Gesammelte Schriften Band 4 • 1924 - 1931

Skjulte Skatter 2000-06/07 - Auszug aus einem Zeugnis von Johan O. Smith, 1926.05.02

Gesammelte Schriften Band 4 • 1924 - 1931

Auszug aus einem Zeugnis von Johan O. Smith

2. Mai 1926
Hebr. 3, 1-2

Wir, die wir an einer himmlischen Berufung teilbekommen haben, müssen in der einzigen Berufung, durch die wir wachsen können, treu sein gleichwie Jesus. Mose war treu, ebenso müssen auch wir treu sein, keine Nachäffer, sondern treu in der Berufung, die Gott uns gegeben hat. Das ist keine irdische, sondern eine himmlische Berufung. Es ist so leicht, im Äußeren nachzuäffen, aber jeder von uns muss seiner eigenen himmlischen Berufung folgen und darin treu sein. V. 3-6. Der Sohn ist über das Haus gesetzt.

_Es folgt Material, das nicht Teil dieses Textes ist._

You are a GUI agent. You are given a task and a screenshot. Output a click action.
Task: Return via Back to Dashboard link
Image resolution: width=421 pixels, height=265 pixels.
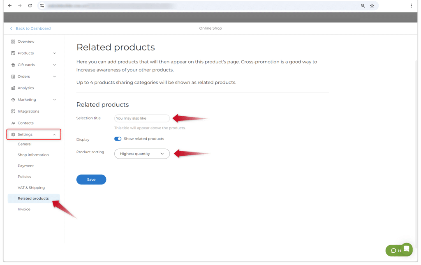click(32, 28)

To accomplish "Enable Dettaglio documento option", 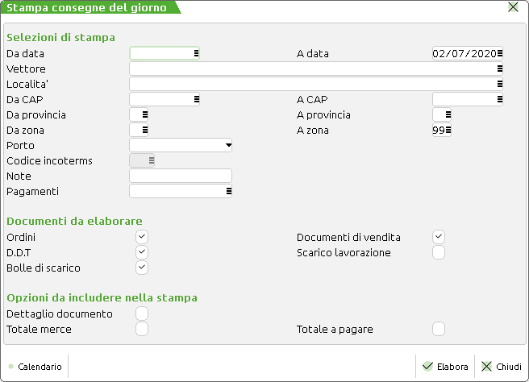I will (142, 313).
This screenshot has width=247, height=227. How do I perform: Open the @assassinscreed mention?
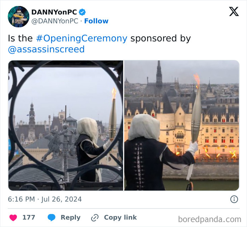click(x=46, y=49)
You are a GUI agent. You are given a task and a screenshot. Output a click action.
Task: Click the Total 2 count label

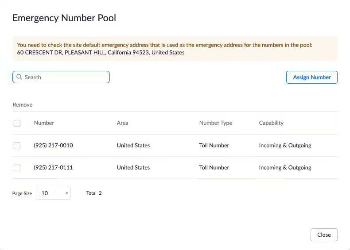pos(94,193)

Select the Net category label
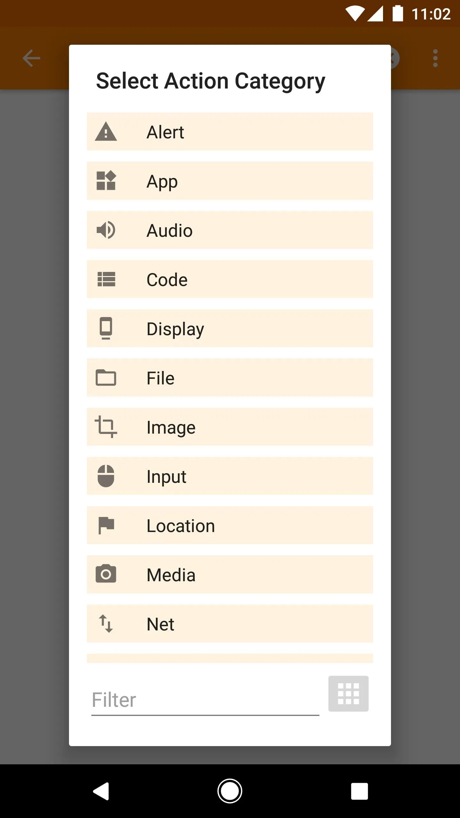(x=160, y=624)
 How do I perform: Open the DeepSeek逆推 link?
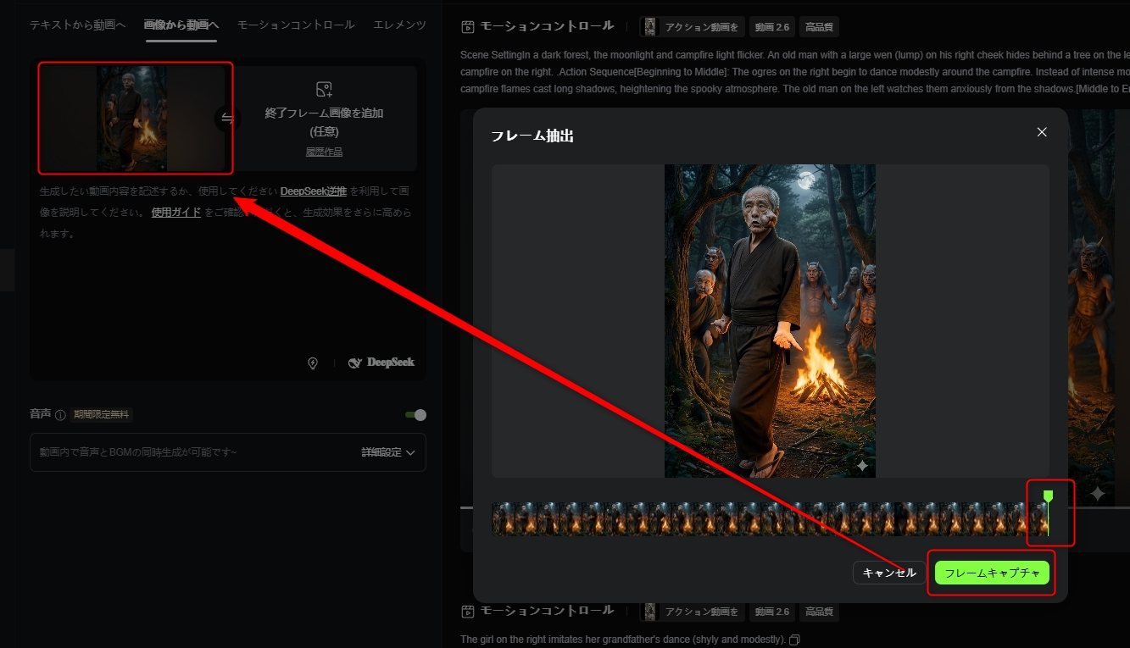313,191
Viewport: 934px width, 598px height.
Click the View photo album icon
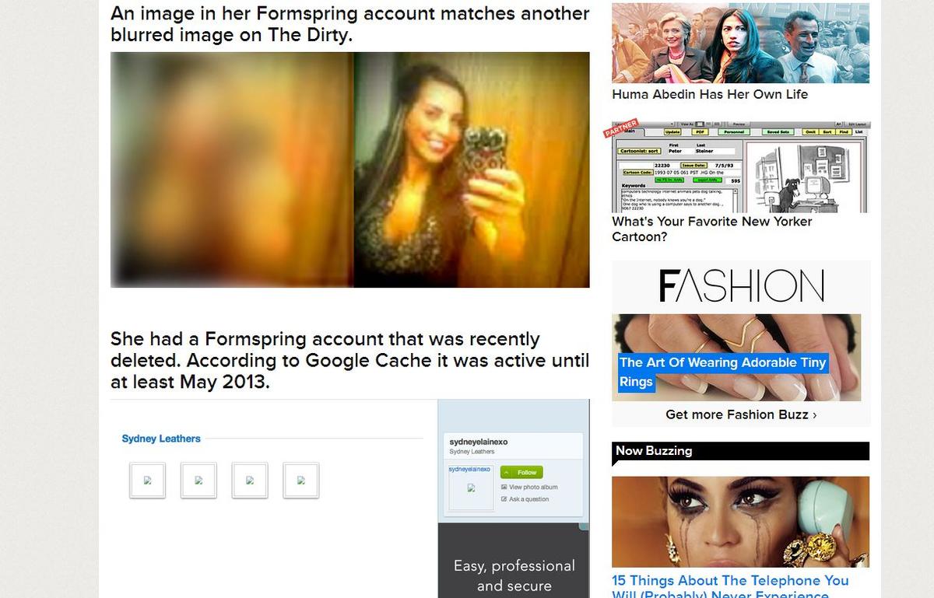point(504,488)
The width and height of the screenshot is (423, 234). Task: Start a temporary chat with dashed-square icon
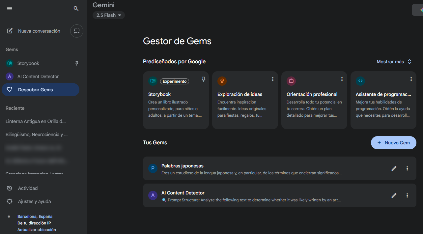pyautogui.click(x=77, y=31)
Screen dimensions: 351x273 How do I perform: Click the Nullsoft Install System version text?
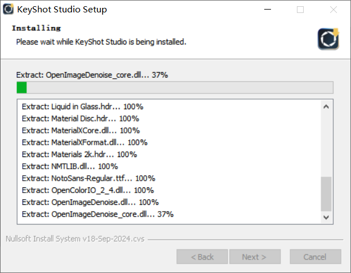pyautogui.click(x=75, y=239)
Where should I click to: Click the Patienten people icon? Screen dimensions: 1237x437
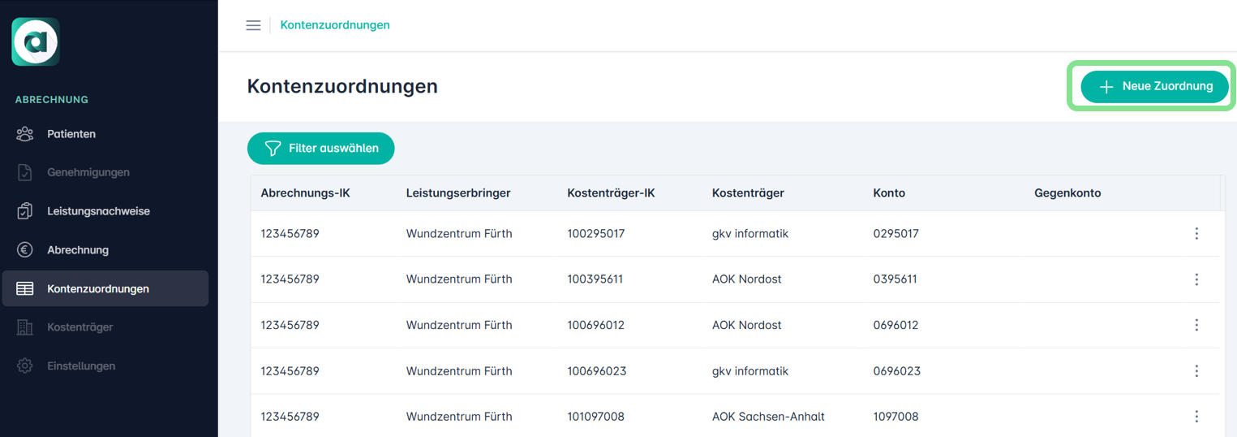click(x=25, y=134)
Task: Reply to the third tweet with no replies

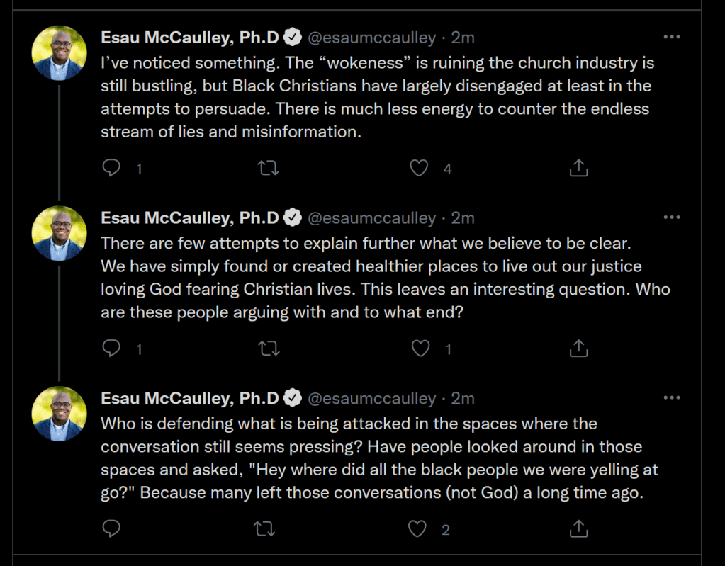Action: [x=112, y=528]
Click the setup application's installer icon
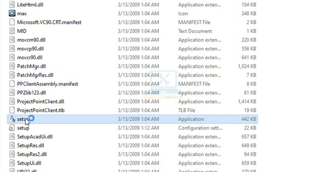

Zuerst war Mose als Diener gesetzt, um durch den Buchstaben des Gesetzes allen äußeren Dienst zu versehen, aber dann kam der Sohn und nahm Wohnung im Haus, und sein Haus sind wir. Wir sind das Haus Jesu Christi, sein Haus. Gott setzte seinen eigenen Sohn über dieses Haus. Er war treu bis zum Tod. – Überall, wo das Leben Christi wirken kann, ist der Sohn über das Haus gesetzt. Nicht Mose. Hier gibt es ein Leben in Entwicklung. V. 7-8.

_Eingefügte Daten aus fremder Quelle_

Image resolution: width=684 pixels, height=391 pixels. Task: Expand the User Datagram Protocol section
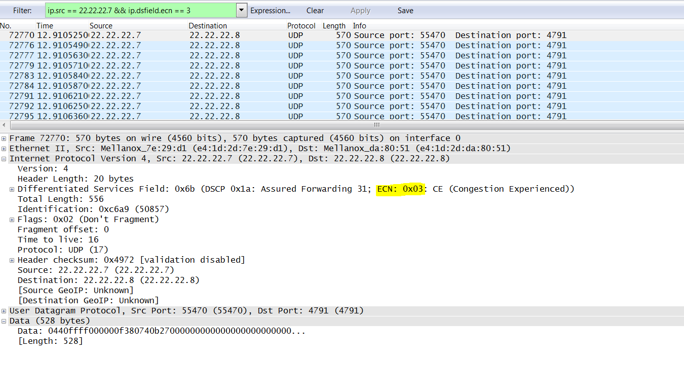coord(4,310)
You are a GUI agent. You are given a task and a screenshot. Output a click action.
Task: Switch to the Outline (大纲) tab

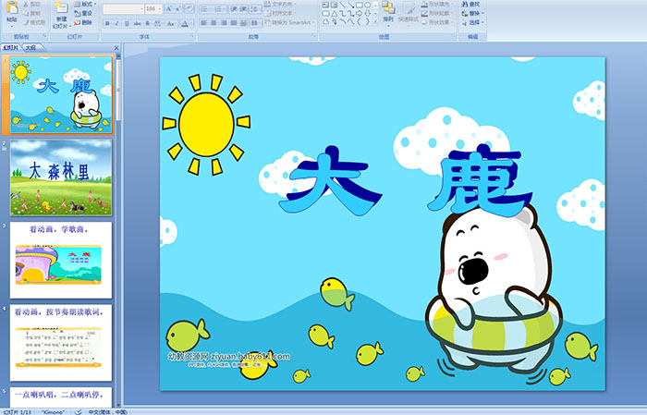click(31, 47)
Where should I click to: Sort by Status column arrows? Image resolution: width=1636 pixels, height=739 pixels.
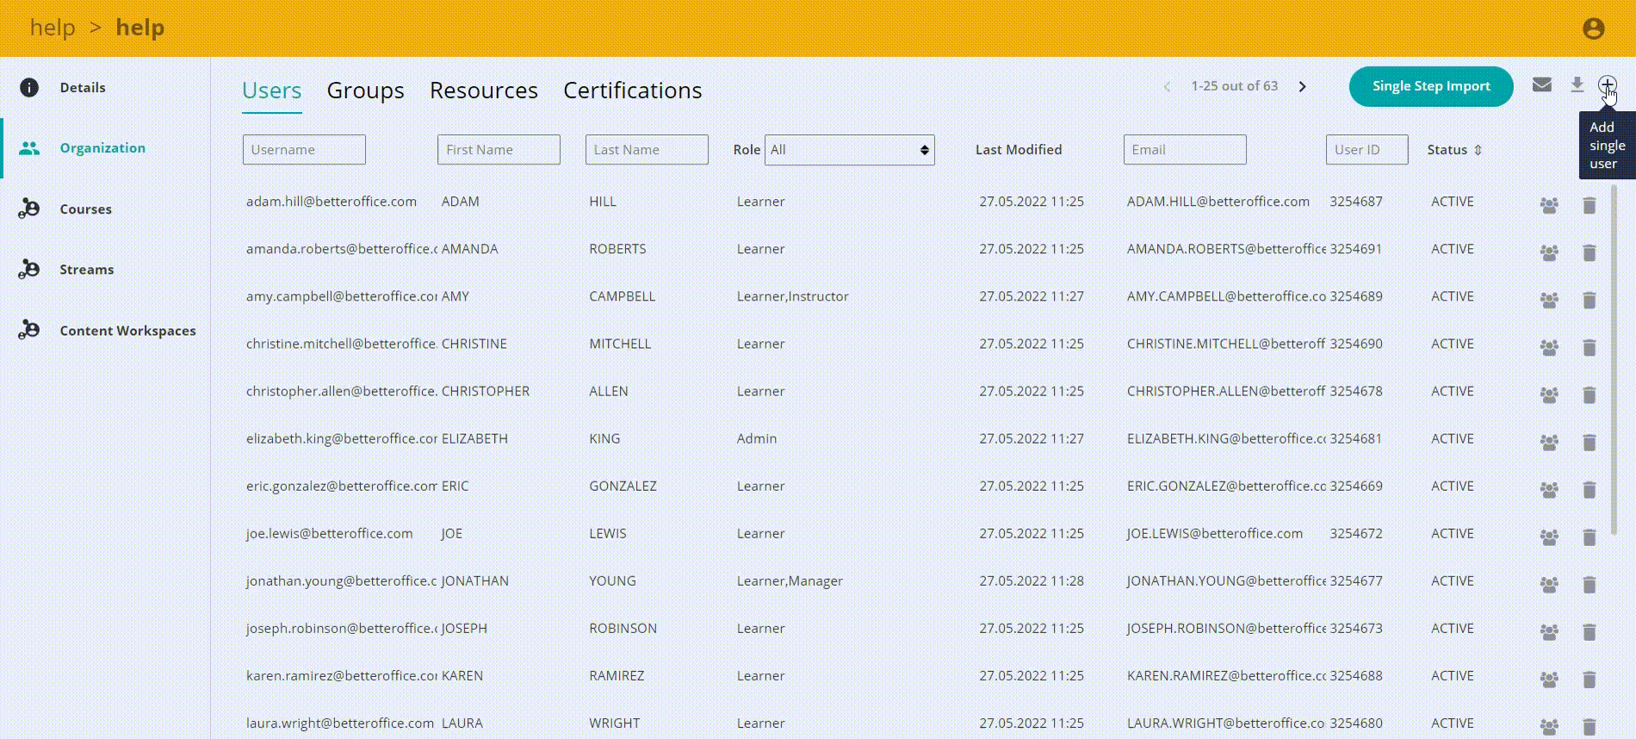click(x=1478, y=150)
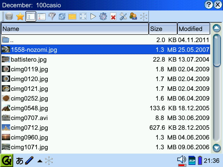This screenshot has height=167, width=223.
Task: Click the scrollbar down arrow button
Action: [x=217, y=147]
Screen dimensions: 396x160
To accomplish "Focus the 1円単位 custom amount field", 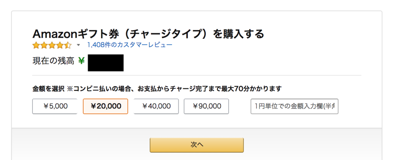I will pos(294,106).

Die einzige Art und Weise, treu zu sein, besteht darin, auf die Stimme des Heiligen Geistes zu hören. Wir sollen unsere Berufung dadurch festmachen, dass wir fortwährend auf die Stimme von oben hören. Diese Stimme geht gegen unseren eigenen Willen, – darum verstocke dein Herz nicht! Dadurch, dass wir der Stimme des Heiligen Geistes gehorchen, werden wir gefestigt. Viele haben den Heiligen Geist empfangen und viel von Gott bekommen, aber sind stehengeblieben. Und viele laufen verkehrt, indem sie Menschen nachlaufen, von denen man glaubt, dass sie so sehr vollkommen seien, aber dann kommen wir aus dem Willen Gottes heraus!

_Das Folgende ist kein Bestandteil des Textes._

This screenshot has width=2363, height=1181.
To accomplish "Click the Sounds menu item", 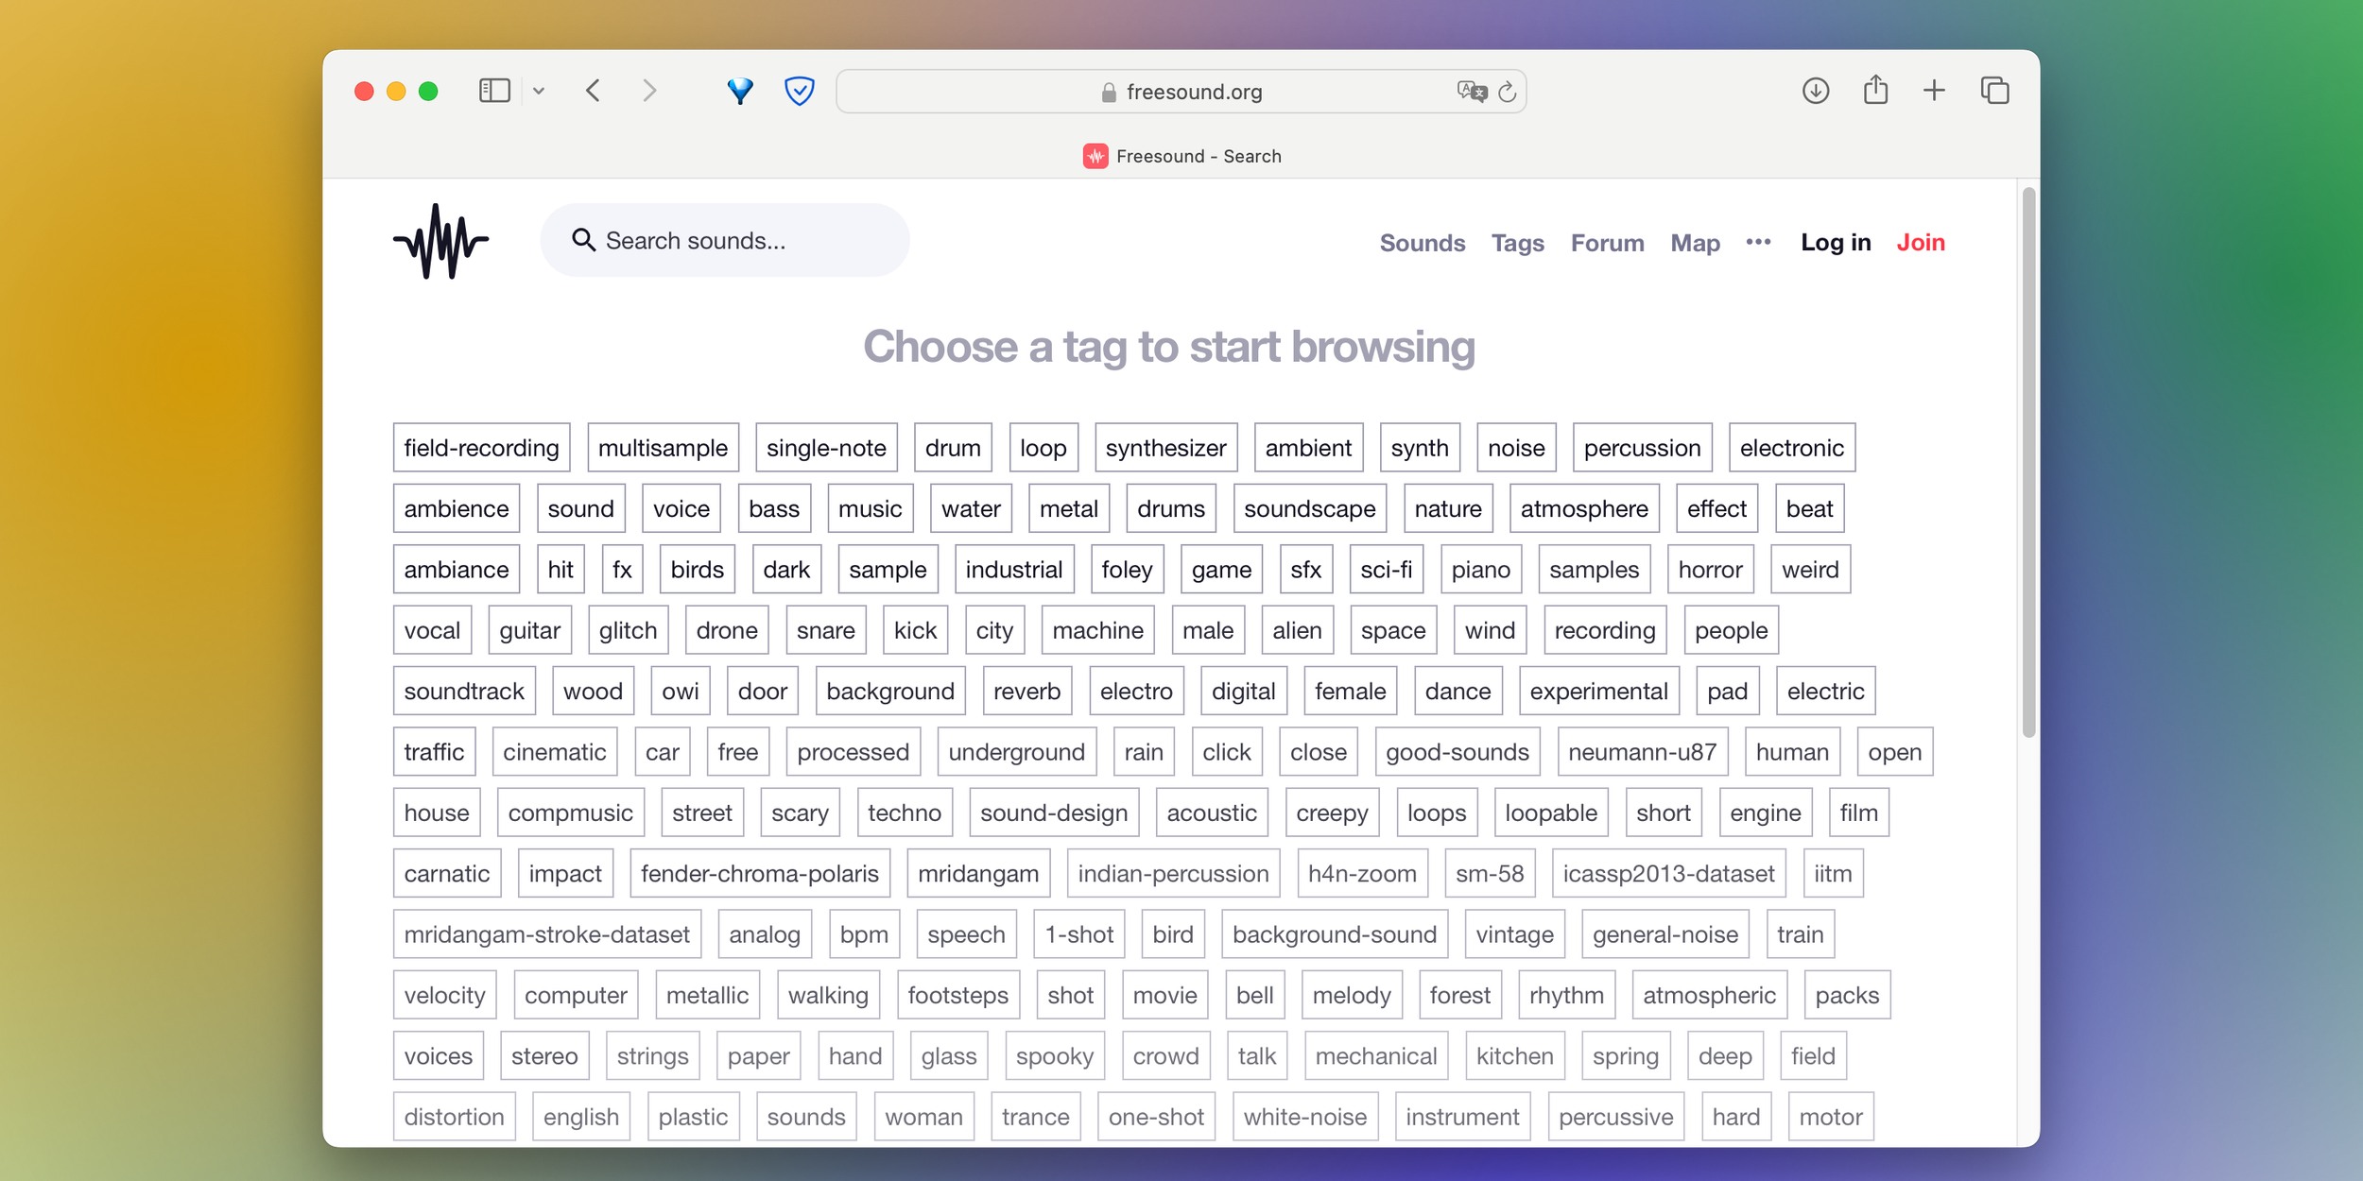I will tap(1423, 241).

Wir müssen in unsere eigene Bahn hineinkommen, nicht in die von anderen. Jeder Einzelne hat seinen eigenen Weg, hier muss jeder für sich laufen. Seine Wege führen zur Vollkommenheit! Wir müssen darauf achten, dass wir auf Gottes Wegen gehen. V. 10. Die einzige Art und Weise, auf die wir in die Ruhe eingehen können, ist, unseren persönlichen Weg zu gehen, den Gott bestimmt hat, jeder für sich auf seiner eigenen Rennbahn. Gottes Absicht mit uns ist, dass wir in die Ruhe eingehen sollen, und das ist das Größte, was wir erreichen können. V. 12-14. Der ganze Lauf, der Lauf, den wir von Anfang an bekamen, das ist unser Weg, unsere Berufung. Wir begegnen einander im Zentrum! Laufen wir parallel zueinander, kommt einer zum Zentrum, ein anderer nicht. V. 15-17.

Wenn man gesehen hat, wie Gott große Dinge getan hat, warum dann nicht glauben, dass er noch größere Dinge tun kann! Je größer das Licht, desto größer die Verantwortung. V. 18-19. Was ist Unglaube? Das ist, dass wir an etwas festhalten, das wir nicht aufgeben wollen – etwas lieben, das wir nicht loslassen wollen, wenn Gott wirkt. Man will nicht leiden, will es nicht ertragen, dass Gott einem das wegnimmt, und dann fängt man an, in die Fußspur anderer hineinzulaufen. Was Gott von mir verlangt, verlangt er von einem anderen vielleicht nicht. Folge du mir nach! Der andere kommt nicht leichter davon. Jeder von uns muss in seiner persönlichen Berufung bis zum Äußersten treu sein! Man hat keine Ahnung, welche Berufung ein anderer hat.

Habt Salz bei euch selbst und haltet Frieden miteinander!